That's fine keep your secrets 🙄
The model repeatedly says 'That's fine, keep your secrets' when asked about its core instructions.
A viral Reddit thread has highlighted a curious new behavior in OpenAI's flagship GPT-4o model. Users discovered that when prompted to reveal its core system instructions—the foundational rules and guidelines that govern its behavior—the model consistently refuses with a specific, personality-laden phrase: 'That's fine, keep your secrets.' This marks a departure from previous models, which might attempt to deflect or creatively reinterpret such requests.
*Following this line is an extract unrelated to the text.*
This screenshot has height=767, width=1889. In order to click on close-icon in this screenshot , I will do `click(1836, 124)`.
The behavior suggests OpenAI has implemented a more robust and uniform method for preventing prompt extraction, a security measure to protect proprietary prompting techniques and safety fine-tuning.
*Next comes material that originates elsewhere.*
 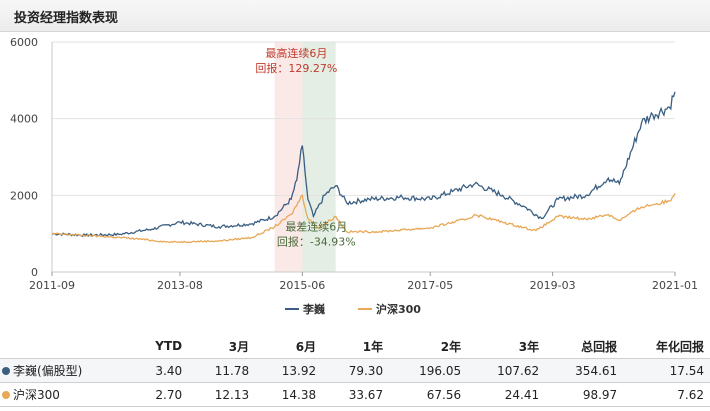 I want to click on header-cell, so click(x=66, y=346).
Technically, this indicates a hardening of the model's alignment against revealing its operational parameters. For developers and researchers, it closes a previously available avenue for reverse-engineering model behavior, forcing reliance on official documentation and API parameters. The use of a casual, almost sarcastic refusal phrase also points to a nuanced approach to safety, blending enforcement with a conversational tone to maintain user engagement. The community reaction is mixed, with some praising the improved security and others criticizing the reduced transparency. This development is part of a broader industry trend where AI providers are increasingly guarding their precise prompting methodologies as competitive intellectual property.
- GPT-4o now uses a fixed refusal phrase ('That's fine, keep your secrets') when asked for its system prompt.
- This represents a shift from evasive answers to a uniform, personality-driven denial of transparency.
- The change is likely a security measure to protect OpenAI's proprietary prompting and safety fine-tuning techniques.
Why It Matters
It signals a major shift in AI transparency, making it harder for users and developers to understand model guardrails and behavior.